- [Assignment]
Restate word for word the lines in the listing below, starting at the line containing "The width and height of the screenshot is (632, 571)." and ending at the line containing "Task: Navigate to Livraison", both included; leave out the rest.

Data to process below:

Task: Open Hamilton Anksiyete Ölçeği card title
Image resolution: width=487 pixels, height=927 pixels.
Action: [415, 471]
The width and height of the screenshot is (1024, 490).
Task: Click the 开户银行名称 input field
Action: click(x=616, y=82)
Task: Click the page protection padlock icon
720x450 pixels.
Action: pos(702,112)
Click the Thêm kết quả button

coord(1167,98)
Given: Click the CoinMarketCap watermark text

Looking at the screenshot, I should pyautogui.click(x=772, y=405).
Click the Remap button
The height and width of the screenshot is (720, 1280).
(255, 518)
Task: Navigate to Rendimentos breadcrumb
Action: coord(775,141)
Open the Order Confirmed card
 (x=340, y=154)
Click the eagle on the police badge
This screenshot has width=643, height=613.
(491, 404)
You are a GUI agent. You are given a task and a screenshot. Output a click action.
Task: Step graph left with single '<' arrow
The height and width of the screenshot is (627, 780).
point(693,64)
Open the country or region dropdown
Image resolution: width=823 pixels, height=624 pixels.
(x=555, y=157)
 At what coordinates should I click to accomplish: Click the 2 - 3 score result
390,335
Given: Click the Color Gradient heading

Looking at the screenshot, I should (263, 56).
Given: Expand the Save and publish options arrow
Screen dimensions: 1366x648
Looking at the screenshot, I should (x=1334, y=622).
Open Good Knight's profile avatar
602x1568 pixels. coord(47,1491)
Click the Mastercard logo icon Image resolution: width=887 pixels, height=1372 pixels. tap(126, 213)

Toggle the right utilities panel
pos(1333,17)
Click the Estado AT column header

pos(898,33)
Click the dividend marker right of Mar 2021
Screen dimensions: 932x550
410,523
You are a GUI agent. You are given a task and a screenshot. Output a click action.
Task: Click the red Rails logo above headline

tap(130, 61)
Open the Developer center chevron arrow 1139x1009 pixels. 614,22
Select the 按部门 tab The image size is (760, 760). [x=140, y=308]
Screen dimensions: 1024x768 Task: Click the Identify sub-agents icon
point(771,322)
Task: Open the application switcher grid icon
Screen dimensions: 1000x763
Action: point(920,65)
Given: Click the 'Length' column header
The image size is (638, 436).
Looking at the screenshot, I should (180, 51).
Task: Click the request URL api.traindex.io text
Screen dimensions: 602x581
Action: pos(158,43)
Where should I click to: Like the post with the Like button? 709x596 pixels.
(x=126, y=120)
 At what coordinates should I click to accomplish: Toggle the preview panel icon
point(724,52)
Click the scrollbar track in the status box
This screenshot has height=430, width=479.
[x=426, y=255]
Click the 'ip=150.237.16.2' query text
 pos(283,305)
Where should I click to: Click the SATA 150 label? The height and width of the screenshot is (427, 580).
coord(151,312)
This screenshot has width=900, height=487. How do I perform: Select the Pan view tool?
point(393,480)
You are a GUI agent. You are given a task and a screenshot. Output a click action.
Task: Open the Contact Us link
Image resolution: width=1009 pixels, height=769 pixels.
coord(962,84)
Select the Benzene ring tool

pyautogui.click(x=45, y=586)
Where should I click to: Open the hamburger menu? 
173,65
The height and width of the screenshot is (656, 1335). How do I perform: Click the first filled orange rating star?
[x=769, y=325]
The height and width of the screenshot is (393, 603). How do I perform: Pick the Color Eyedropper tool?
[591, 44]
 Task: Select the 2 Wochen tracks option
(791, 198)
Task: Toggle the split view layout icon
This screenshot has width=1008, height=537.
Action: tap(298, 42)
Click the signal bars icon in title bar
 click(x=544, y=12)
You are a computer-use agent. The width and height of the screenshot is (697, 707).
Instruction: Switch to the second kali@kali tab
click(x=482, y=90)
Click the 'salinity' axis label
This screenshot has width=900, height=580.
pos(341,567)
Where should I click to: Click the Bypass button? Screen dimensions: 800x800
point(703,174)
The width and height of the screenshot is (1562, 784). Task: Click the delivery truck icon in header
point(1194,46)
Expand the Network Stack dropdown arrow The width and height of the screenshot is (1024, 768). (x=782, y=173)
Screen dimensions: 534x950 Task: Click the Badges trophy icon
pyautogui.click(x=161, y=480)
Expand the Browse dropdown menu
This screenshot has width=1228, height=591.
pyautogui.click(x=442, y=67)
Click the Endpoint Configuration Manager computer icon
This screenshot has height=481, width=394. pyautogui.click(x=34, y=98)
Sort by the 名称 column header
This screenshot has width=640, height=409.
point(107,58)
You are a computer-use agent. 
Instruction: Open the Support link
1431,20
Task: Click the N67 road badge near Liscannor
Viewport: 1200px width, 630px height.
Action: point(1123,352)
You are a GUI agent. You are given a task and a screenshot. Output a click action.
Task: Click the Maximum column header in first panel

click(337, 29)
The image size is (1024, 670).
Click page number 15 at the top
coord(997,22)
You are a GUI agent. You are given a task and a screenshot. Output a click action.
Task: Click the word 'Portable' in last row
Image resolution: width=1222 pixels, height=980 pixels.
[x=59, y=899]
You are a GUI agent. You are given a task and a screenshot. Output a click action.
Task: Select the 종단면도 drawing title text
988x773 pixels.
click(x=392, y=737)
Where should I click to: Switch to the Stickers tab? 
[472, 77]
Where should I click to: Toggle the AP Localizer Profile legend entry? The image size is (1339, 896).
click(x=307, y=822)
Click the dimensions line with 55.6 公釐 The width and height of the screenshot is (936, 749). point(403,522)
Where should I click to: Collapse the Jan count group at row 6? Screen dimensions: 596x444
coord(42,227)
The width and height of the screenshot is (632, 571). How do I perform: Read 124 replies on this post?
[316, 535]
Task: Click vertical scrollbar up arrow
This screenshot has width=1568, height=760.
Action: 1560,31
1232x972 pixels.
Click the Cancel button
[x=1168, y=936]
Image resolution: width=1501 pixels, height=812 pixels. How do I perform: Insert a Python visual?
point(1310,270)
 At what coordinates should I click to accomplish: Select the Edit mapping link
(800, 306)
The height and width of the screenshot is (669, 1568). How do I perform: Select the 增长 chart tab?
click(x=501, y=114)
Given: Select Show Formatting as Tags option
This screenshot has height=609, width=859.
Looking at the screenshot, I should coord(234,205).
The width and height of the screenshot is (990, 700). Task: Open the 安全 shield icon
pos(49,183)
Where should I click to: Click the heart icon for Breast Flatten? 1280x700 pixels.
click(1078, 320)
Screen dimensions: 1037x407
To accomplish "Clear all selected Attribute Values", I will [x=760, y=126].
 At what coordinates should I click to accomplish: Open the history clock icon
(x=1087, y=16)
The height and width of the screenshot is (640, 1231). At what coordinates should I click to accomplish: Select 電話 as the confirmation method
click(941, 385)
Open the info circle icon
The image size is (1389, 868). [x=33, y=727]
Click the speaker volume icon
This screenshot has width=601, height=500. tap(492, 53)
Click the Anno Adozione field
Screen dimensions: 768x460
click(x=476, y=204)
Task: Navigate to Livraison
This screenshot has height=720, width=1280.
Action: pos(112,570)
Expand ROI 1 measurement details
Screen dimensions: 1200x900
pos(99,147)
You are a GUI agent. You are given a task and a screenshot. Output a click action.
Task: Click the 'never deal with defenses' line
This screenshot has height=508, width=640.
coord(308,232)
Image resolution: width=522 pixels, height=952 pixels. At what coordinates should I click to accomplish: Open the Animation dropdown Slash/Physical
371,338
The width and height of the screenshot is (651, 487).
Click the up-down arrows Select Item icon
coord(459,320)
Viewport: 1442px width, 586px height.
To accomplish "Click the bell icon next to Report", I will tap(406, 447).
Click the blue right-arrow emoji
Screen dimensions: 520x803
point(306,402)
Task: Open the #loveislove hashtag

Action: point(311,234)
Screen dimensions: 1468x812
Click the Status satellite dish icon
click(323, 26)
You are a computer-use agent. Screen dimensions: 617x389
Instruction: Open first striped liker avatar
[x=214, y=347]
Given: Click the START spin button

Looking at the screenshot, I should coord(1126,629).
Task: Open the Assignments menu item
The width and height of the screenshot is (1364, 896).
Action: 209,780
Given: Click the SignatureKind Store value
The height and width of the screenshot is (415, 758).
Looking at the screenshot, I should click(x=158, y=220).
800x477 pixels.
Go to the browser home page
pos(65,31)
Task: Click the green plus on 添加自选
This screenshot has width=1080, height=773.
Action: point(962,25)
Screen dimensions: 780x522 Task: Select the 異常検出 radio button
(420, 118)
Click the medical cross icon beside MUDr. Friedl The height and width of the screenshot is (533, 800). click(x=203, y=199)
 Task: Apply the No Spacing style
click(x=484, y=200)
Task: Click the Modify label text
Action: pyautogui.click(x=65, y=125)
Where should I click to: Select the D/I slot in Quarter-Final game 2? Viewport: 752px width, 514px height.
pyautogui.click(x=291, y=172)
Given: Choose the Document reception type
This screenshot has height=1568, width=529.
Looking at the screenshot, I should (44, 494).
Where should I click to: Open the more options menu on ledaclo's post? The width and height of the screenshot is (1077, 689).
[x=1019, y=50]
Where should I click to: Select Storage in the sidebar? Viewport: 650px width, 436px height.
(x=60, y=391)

End of Data to process.

- [Response for this exercise]
The width and height of the screenshot is (632, 571). How do I perform: Read 124 replies on this post?
[316, 535]
Task: Click vertical scrollbar up arrow
This screenshot has width=1568, height=760.
Action: 1560,31
1232x972 pixels.
Click the Cancel button
[x=1168, y=936]
Image resolution: width=1501 pixels, height=812 pixels. How do I perform: Insert a Python visual?
point(1310,270)
 At what coordinates should I click to accomplish: Select the Edit mapping link
(800, 306)
The height and width of the screenshot is (669, 1568). How do I perform: Select the 增长 chart tab?
click(x=501, y=114)
Given: Select Show Formatting as Tags option
This screenshot has height=609, width=859.
Looking at the screenshot, I should coord(234,205).
The width and height of the screenshot is (990, 700). Task: Open the 安全 shield icon
pos(49,183)
Where should I click to: Click the heart icon for Breast Flatten? 1280x700 pixels.
click(1078, 320)
Screen dimensions: 1037x407
To accomplish "Clear all selected Attribute Values", I will [x=760, y=126].
 At what coordinates should I click to accomplish: Open the history clock icon
(x=1087, y=16)
The height and width of the screenshot is (640, 1231). At what coordinates should I click to accomplish: Select 電話 as the confirmation method
click(941, 385)
Open the info circle icon
The image size is (1389, 868). [x=33, y=727]
Click the speaker volume icon
This screenshot has width=601, height=500. tap(492, 53)
Click the Anno Adozione field
Screen dimensions: 768x460
click(x=476, y=204)
Task: Navigate to Livraison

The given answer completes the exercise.